_Brief_. An acceptable response holds only the line containing "You are a computer-use agent. The width" and every line after it to the end of the records, each reproduced exactly.
[Start of section]
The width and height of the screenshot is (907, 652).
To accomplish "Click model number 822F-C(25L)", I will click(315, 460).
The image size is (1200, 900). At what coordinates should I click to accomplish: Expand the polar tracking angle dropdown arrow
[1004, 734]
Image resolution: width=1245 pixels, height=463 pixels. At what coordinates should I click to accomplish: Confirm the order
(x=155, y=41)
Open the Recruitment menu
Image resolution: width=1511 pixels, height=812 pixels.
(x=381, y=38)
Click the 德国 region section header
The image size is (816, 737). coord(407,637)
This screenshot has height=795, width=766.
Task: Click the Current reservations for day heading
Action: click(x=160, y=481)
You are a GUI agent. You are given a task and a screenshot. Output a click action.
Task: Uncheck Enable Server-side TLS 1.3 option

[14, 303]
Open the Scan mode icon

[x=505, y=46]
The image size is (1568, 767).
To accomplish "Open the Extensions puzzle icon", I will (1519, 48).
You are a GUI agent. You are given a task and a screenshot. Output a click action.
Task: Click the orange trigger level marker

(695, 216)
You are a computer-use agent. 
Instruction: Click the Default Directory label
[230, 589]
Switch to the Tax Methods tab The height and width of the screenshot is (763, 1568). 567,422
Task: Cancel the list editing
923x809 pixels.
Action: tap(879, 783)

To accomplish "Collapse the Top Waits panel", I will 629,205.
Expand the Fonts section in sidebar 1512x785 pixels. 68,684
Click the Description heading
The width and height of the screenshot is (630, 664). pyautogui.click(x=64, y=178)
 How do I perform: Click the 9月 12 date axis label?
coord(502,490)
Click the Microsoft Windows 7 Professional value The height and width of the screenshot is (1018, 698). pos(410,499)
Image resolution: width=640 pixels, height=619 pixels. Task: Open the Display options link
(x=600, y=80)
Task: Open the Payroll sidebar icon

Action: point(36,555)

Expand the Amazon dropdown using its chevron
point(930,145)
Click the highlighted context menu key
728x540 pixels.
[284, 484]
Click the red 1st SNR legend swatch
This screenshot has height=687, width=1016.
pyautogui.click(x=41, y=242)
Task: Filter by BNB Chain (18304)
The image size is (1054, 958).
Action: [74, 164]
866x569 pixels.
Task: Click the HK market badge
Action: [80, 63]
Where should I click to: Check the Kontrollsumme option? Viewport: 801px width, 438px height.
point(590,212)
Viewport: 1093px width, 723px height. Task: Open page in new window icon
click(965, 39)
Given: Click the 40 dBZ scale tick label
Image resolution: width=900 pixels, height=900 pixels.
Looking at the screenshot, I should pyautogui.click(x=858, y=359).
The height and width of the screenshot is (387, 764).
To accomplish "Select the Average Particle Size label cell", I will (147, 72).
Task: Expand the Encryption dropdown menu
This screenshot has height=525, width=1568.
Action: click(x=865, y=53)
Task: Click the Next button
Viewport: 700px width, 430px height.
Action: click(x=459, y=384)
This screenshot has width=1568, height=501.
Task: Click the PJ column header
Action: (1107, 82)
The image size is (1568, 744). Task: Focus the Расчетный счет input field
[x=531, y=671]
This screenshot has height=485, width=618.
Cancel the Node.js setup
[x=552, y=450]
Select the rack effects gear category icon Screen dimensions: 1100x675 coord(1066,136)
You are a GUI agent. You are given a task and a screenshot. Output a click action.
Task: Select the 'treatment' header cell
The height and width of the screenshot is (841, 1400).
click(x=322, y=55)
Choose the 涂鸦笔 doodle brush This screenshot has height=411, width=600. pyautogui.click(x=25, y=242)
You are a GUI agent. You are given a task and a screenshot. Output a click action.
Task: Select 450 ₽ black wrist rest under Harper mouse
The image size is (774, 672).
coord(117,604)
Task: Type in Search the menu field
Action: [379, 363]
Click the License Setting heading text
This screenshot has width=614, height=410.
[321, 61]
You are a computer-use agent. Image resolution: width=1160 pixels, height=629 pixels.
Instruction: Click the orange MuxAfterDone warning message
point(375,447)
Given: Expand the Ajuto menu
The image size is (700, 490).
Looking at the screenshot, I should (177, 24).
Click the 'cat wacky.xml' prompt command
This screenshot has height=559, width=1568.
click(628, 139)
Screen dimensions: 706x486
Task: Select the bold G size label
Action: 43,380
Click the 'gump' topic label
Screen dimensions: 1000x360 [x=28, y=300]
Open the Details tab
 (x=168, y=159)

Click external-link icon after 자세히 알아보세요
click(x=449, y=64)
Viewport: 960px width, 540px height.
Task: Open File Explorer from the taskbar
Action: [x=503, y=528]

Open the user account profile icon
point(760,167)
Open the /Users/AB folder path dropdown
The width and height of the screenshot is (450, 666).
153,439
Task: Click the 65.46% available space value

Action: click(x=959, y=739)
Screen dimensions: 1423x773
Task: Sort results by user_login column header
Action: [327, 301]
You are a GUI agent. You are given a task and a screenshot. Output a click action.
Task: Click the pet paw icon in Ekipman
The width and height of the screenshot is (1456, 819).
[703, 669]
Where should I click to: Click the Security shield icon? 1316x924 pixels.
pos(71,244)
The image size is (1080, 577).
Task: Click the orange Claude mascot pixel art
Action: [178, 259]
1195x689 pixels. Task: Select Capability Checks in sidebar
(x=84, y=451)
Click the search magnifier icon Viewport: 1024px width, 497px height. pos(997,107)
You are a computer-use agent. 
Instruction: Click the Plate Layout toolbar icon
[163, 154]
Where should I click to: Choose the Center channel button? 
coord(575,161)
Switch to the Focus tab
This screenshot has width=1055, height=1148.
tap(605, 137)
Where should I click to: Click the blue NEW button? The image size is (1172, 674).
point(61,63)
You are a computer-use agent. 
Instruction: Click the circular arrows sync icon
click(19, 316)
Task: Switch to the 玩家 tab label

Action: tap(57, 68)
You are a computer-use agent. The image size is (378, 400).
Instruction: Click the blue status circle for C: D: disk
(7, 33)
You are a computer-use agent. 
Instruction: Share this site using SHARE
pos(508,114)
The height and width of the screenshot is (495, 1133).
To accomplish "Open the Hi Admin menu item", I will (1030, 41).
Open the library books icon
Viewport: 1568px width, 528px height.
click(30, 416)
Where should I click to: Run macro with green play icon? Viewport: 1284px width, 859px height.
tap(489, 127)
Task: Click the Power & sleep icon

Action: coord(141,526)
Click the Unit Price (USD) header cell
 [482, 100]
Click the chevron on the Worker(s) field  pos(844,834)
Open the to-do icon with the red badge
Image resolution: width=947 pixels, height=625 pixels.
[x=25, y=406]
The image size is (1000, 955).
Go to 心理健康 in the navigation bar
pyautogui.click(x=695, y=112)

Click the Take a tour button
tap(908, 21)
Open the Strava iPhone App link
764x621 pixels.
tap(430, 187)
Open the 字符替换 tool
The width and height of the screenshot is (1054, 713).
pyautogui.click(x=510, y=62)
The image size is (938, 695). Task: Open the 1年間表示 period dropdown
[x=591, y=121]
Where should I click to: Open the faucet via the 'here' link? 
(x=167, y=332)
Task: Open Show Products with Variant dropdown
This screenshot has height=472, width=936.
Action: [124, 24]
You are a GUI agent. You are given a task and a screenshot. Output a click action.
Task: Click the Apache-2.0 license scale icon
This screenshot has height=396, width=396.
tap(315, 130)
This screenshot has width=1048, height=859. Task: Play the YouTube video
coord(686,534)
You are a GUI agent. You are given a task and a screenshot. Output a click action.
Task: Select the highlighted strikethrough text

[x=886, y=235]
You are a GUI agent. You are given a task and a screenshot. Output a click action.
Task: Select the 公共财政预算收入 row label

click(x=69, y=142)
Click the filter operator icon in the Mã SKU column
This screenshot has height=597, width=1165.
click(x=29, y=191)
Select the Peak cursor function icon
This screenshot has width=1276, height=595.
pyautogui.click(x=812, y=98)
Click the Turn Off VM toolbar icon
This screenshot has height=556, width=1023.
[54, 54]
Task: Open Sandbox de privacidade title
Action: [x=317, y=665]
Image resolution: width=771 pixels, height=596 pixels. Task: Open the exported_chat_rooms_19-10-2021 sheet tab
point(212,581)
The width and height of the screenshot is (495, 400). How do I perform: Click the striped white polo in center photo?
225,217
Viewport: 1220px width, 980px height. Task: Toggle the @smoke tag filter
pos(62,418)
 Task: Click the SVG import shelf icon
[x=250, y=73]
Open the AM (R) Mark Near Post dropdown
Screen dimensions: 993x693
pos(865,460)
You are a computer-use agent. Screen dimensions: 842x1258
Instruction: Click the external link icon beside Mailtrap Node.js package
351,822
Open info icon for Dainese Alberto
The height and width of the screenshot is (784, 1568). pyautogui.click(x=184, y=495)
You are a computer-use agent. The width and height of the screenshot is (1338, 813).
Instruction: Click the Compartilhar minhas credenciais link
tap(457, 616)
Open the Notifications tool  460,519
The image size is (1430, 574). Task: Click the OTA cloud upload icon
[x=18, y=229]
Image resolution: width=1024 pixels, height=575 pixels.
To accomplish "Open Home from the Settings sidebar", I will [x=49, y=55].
[End of section]
_Response for this exercise_.
You are a computer-use agent. The width and height of the screenshot is (1338, 813).
Instruction: Click the Compartilhar minhas credenciais link
tap(457, 616)
Open the Notifications tool  460,519
The image size is (1430, 574). Task: Click the OTA cloud upload icon
[x=18, y=229]
Image resolution: width=1024 pixels, height=575 pixels.
To accomplish "Open Home from the Settings sidebar", I will [x=49, y=55].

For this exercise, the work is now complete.